Accountants are struggling to work with HMRC at even the most basic level and are calling for urgent improvement.
The overwhelming majority (93%) of respondents to an ACCA survey said that HMRC needed to make drastic improvements across at least three key areas including reducing call waiting times, improvements to call handling systems such as call queue information and call back options, and improved communications with greater use of email.
Just over half (52%) of respondents said HMRC service levels were negatively impacting productivity and efficiency, either directly or for their clients.
HMRC service levels have become increasingly difficult to manage for many ACCA members in recent months. One respondent based in the southeast said: ‘I now resort to raising a formal complaint every time HMRC ignores its own deadlines. It’s the only way I get an actual outcome.’
Glenn Collins, head of technical and strategic engagement at ACCA, said: ‘Many of our members have raised with us, over a number of years, their struggles and difficulties in working effectively with HMRC services.
‘There is often despair when accountants and financial professionals have exhausted all other routes and have to contact HMRC, as they know they are likely to end up wasting many hours sorting basic tax issues, costing time and money for themselves, their clients and also HMRC.
‘The key changes ACCA is calling for in HMRC services are improvements to communications. More effective working with qualified accountants, more use of email, and an improvement in response times to all communications would greatly ease the difficulties our members have expressed.’
At a time when businesses are feeling the squeeze of rising inflation, accountants are forced to spend many hours trying to contact HMRC – time that could be better spent helping their clients and businesses in a difficult economic climate.
HMRC has pointed to increased demand for their services and plans to invest in more online self-service capability to reduce pressure on call centers. It also plans to reduce the number of telephone advisers with use of call centers set to fall by 30% by the end of 2024.
At a Treasury Committee hearing last month, HMRC chief executive Jim Harra told MPs: ‘We are not resourced to deliver our customer service standards through traditional channels of phone and post so our strategy is to reduce contact demand and to push as much as possible on to digital and online services.
‘We estimate we need to reduce contact by 30% by the end of next year to hit our service standards with the reduced resources that we have.
‘We have to swim against the current and bring it down so it is 30% lower otherwise we cannot meet service standards. Some of that demand is not necessary.
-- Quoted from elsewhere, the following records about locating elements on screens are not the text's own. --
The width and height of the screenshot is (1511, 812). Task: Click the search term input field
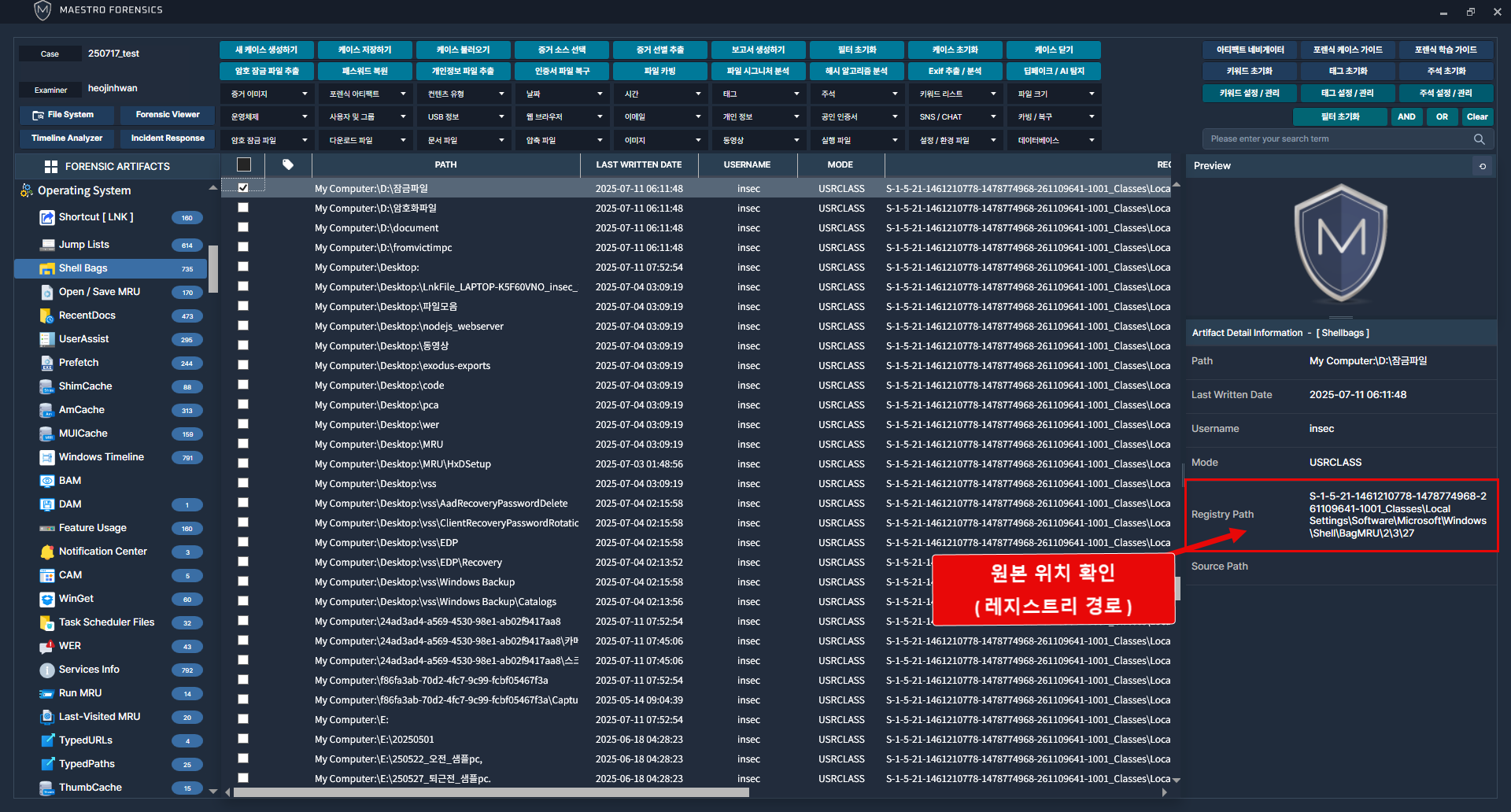1338,139
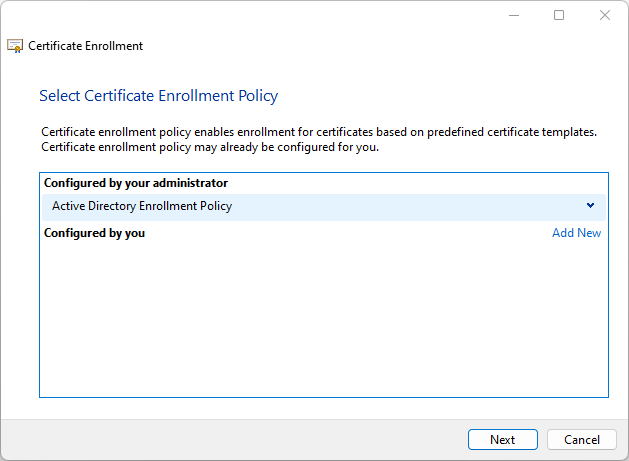The width and height of the screenshot is (629, 461).
Task: Click the 'Select Certificate Enrollment Policy' heading
Action: [x=158, y=96]
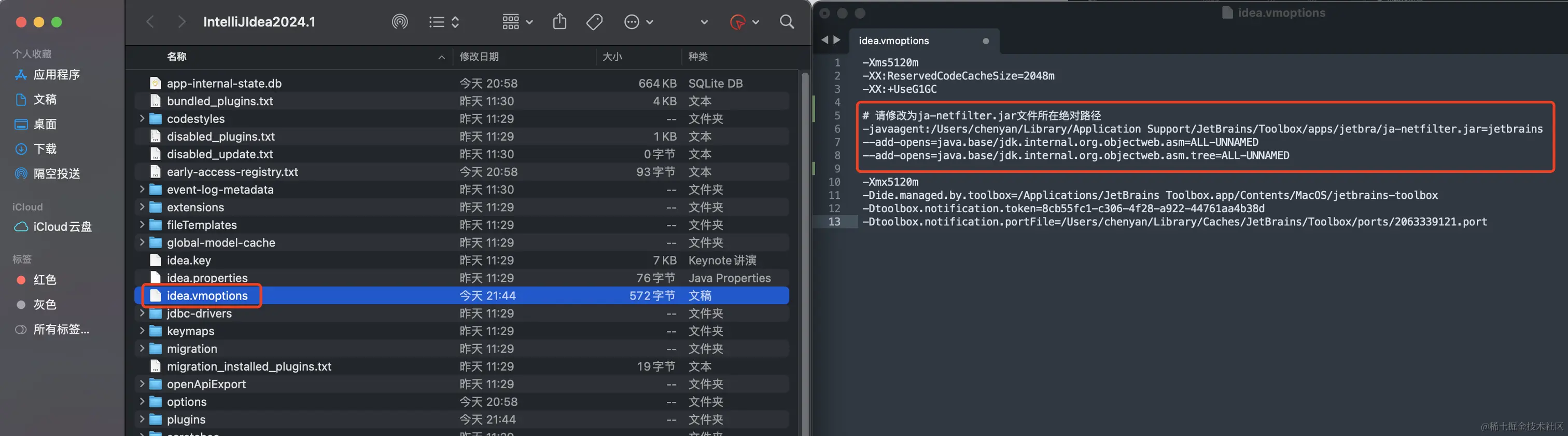Select the idea.vmoptions tab in editor
Viewport: 1568px width, 436px height.
tap(893, 41)
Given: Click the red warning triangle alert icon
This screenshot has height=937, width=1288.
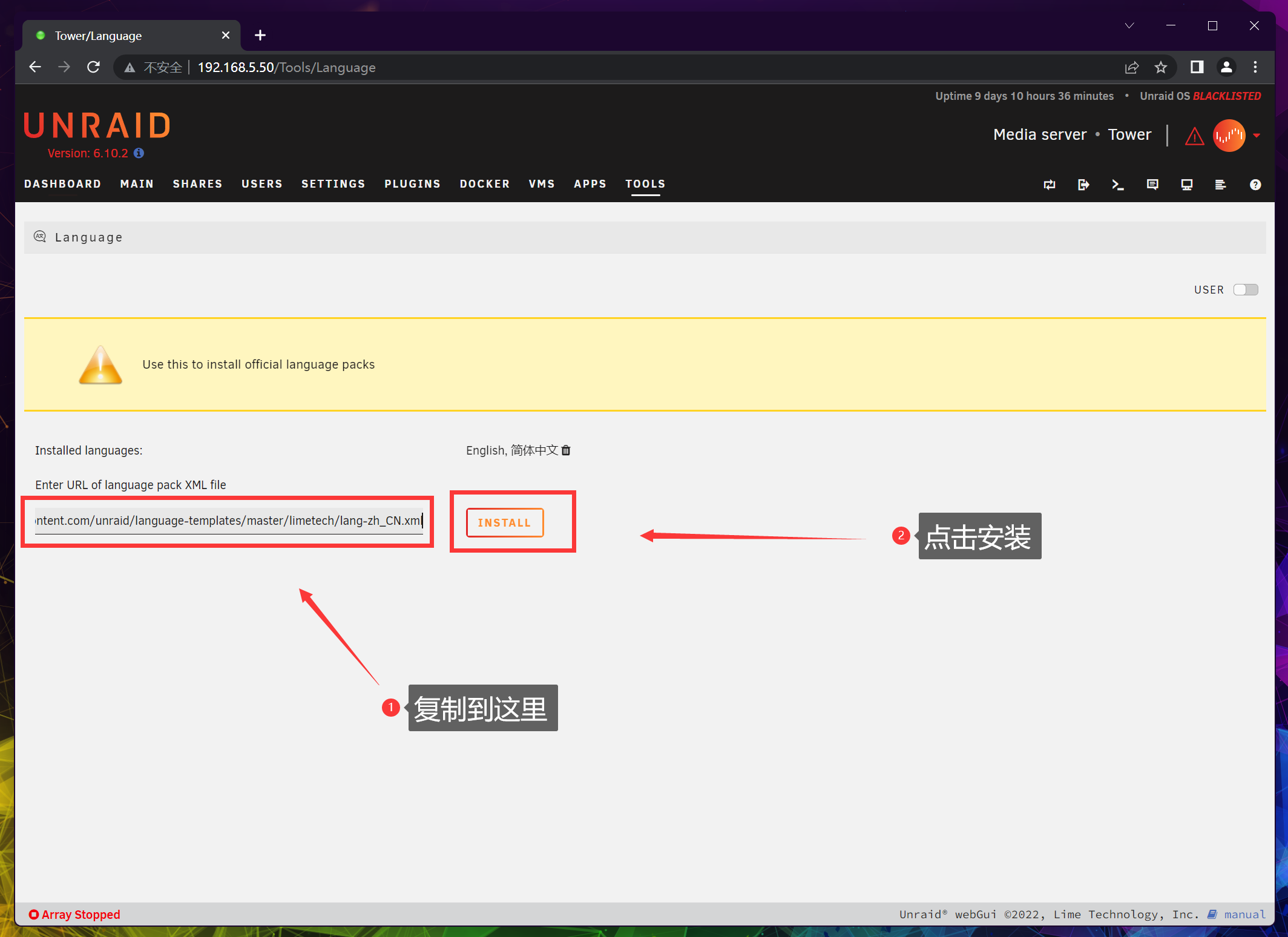Looking at the screenshot, I should [x=1194, y=136].
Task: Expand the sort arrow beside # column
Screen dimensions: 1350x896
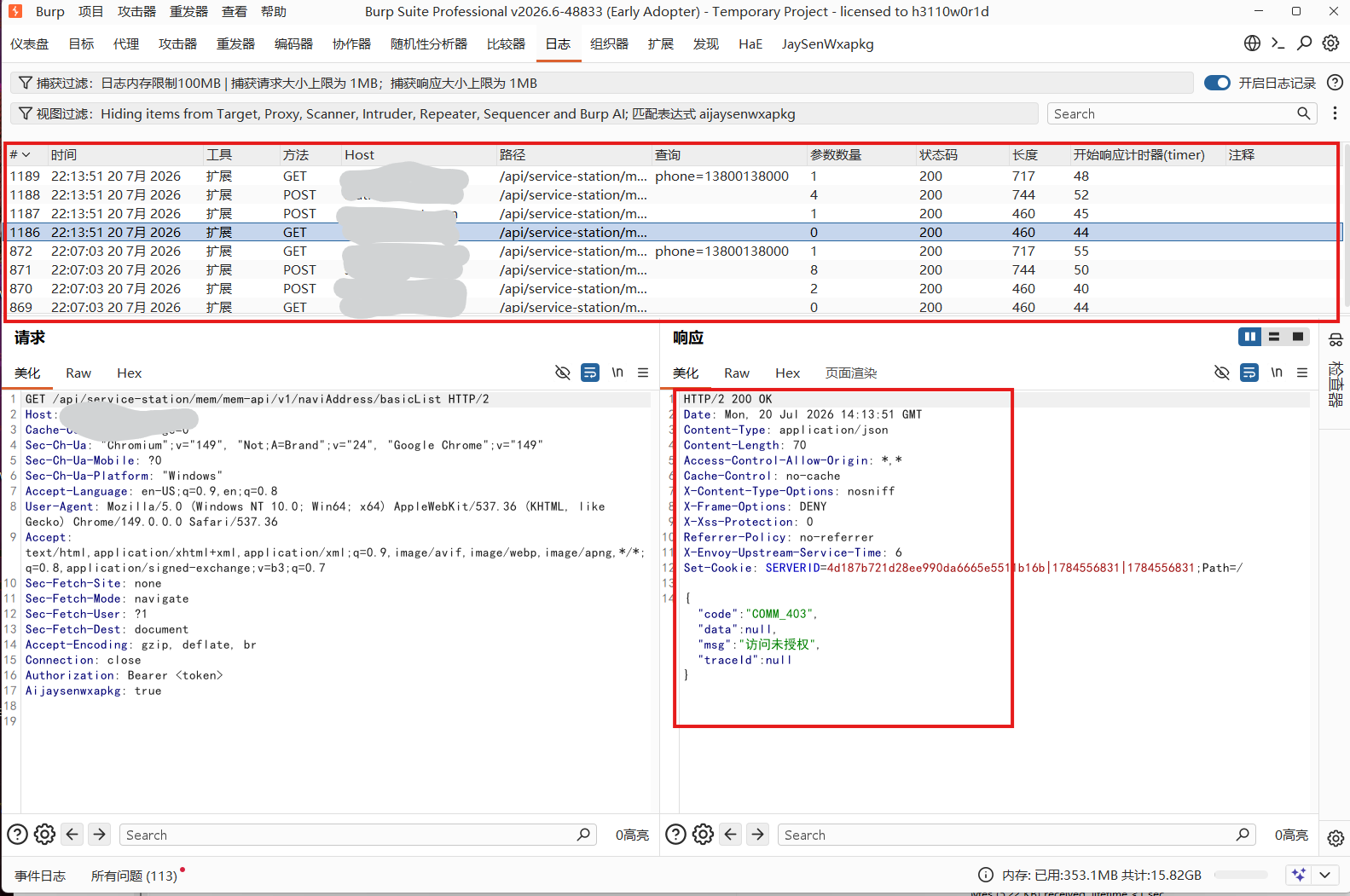Action: pos(26,155)
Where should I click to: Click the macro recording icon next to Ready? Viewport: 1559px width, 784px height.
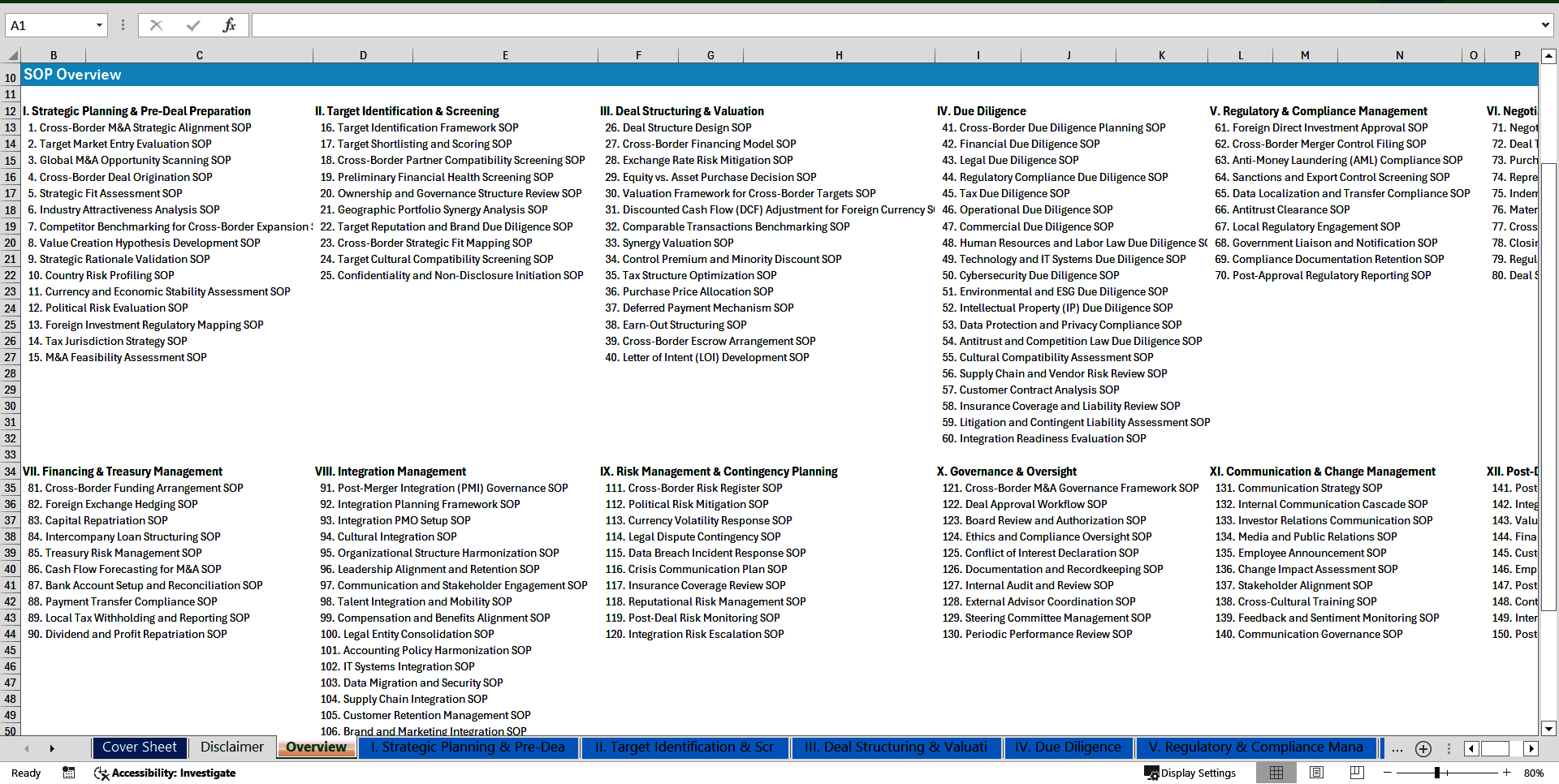coord(68,773)
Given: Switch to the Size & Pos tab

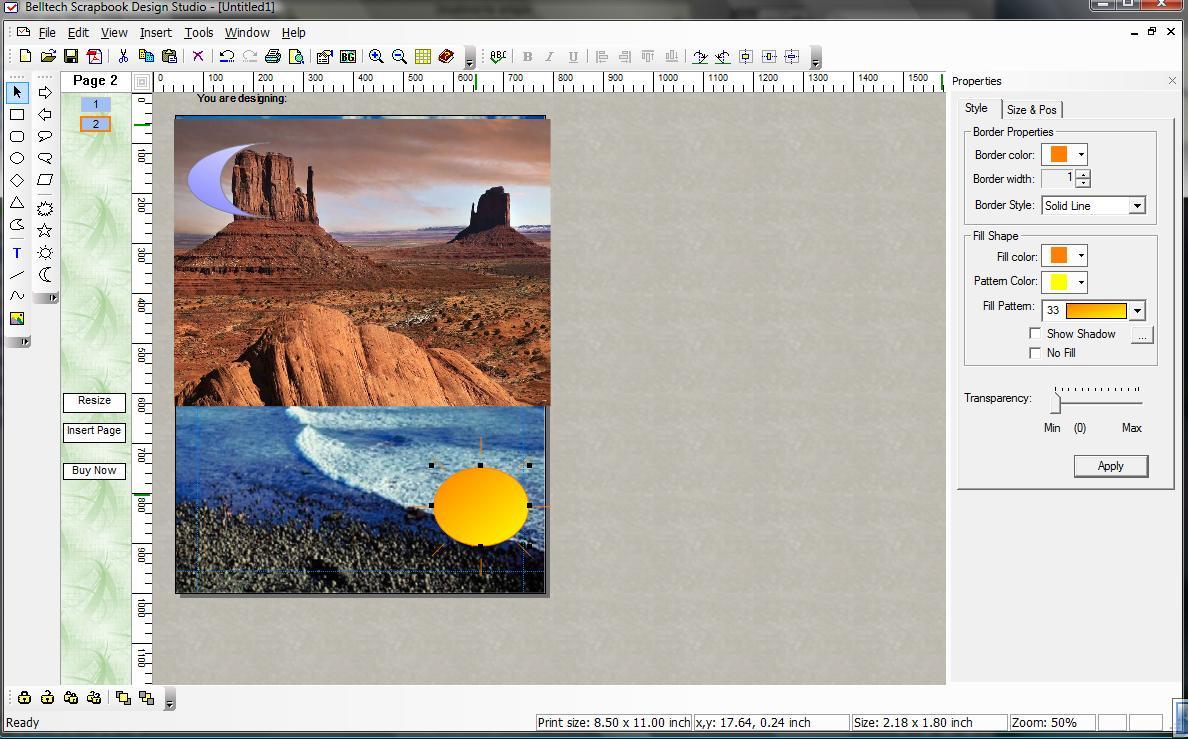Looking at the screenshot, I should click(x=1032, y=110).
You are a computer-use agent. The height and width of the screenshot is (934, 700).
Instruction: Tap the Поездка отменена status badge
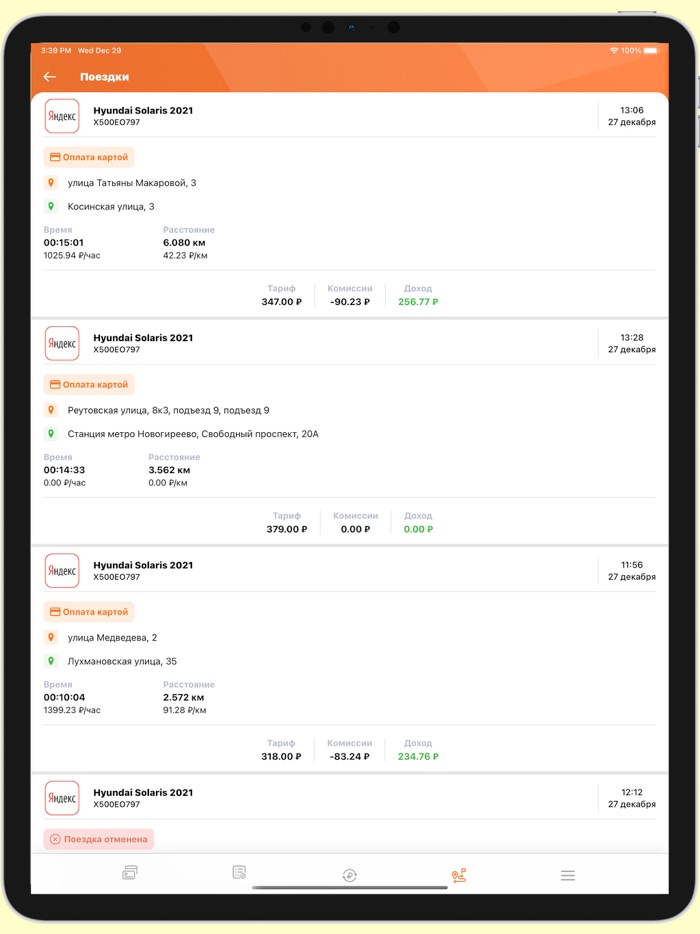click(98, 839)
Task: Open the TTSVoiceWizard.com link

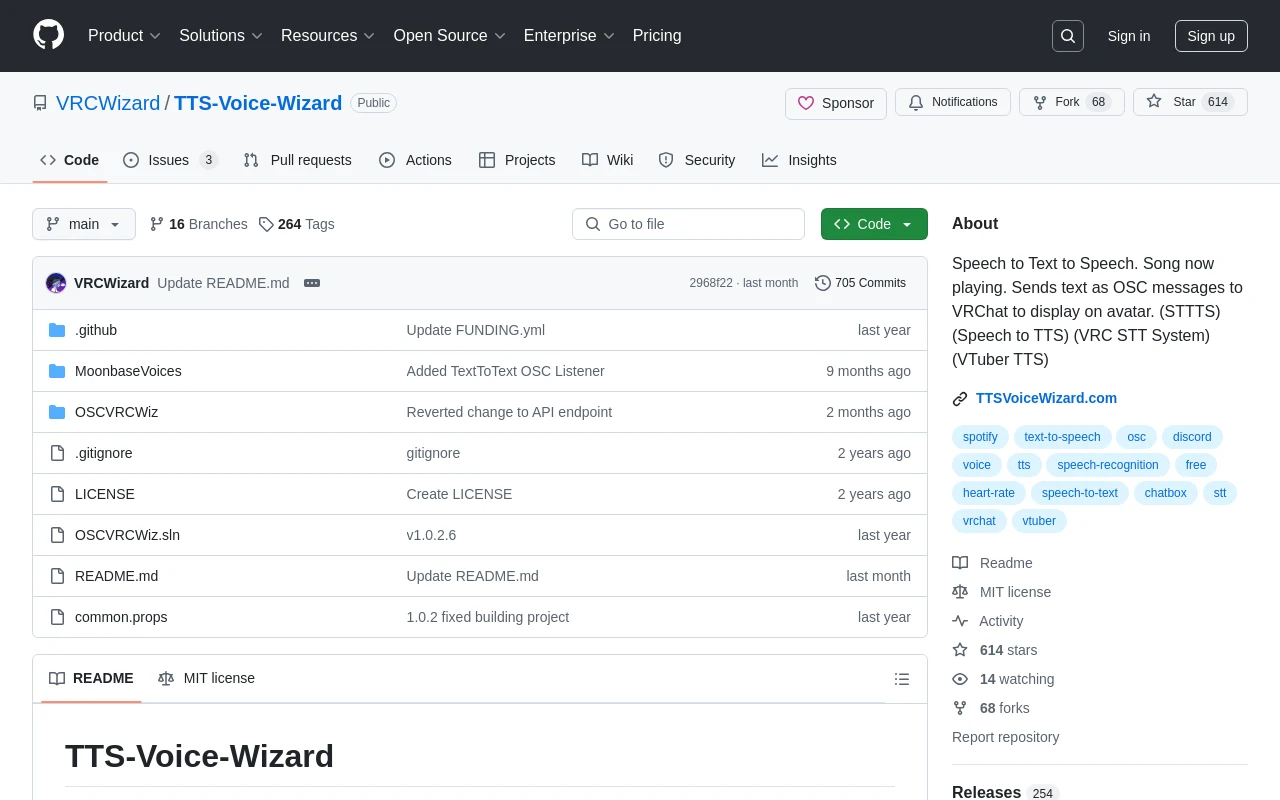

We get about three million calls a year that could do through digital services, with customers asking what’s my national insurance number, what’s my tax code, how do I change my password.’
ACCA accountants raised many concerns about HMRC and said they struggled for weeks or even months to get simple actions dealt with such as VAT registration numbers and authorizing a tax agent.
The difficulties experienced when working with HMRC to resolve tax enquiries were summed up by one respondent from London who said: ‘The inefficiencies of HMRC are costing the government money.’